親愛なる隣人、スパイダーマン - Columbia Pictures / Photofest / ゲッティ イメージズ

 今日のアメコミ映画ブーム、マーベル映画ブームはある意味、2002年の『スパイダーマン』から始まったといっても過言ではないでしょう。そもそもハリウッドがマーベルに注目するきっかけは、『ブレイド』(1999年日本公開)のスマッシュヒット、『X-メン』(2000年、1作目のみ“メン”表記)の大ヒット、そして『スパイダーマン』の歴史的大ヒットにあります。特に『スパイダーマン』は史上初めて公開3日間で興行収入が1億ドルを突破する偉業を成し遂げました。

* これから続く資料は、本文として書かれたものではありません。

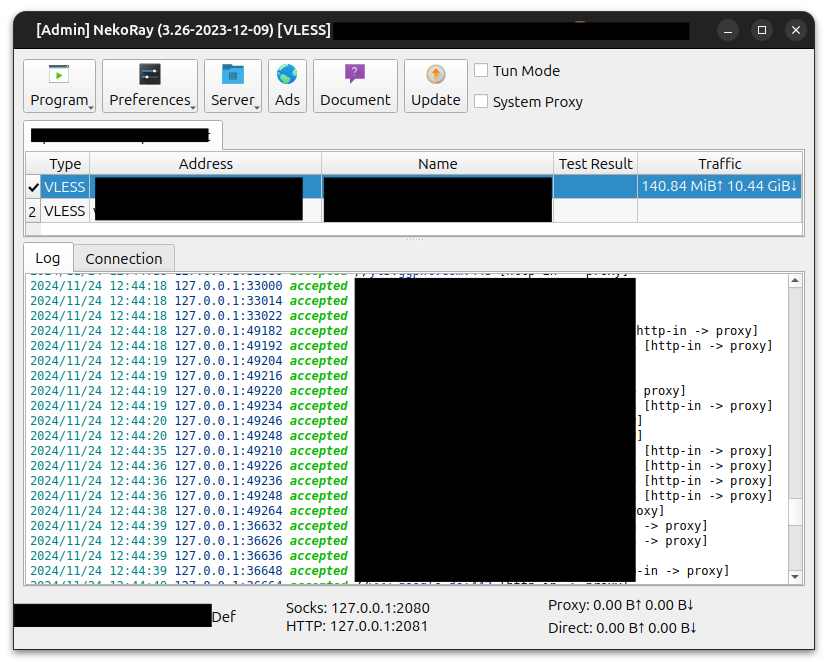Expand the Program dropdown arrow
The width and height of the screenshot is (828, 666).
[91, 106]
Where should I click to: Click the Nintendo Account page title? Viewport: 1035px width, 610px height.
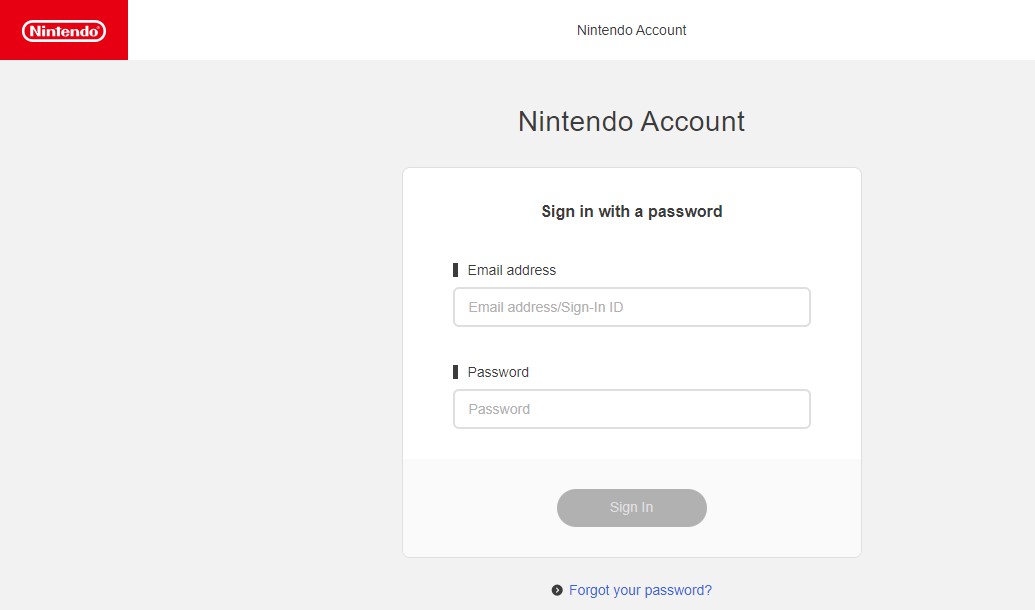coord(631,121)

 また、それまで『スター・ウォーズ』映画が年間1位の大ヒット作となるという連勝記録が続いていたのに、2002年の全米最高興収ランキングは『スパイダーマン』が1位、『スター・ウォーズ エピソード2/クローンの攻撃』が2位でした。ちなみに同年3位は『ハリー・ポッターと秘密の部屋』ですから、アメコミ映画が『スター・ウォーズ』『ハリー・ポッター』と肩を並べるコンテンツになった瞬間でもあります。さらに『スパイダーマン』の大成功に験を担ぐように、5月の1週目の週末はアメコミ大作映画が封切られ、その年のサマーシーズン興行を牽引するという法則も生まれます。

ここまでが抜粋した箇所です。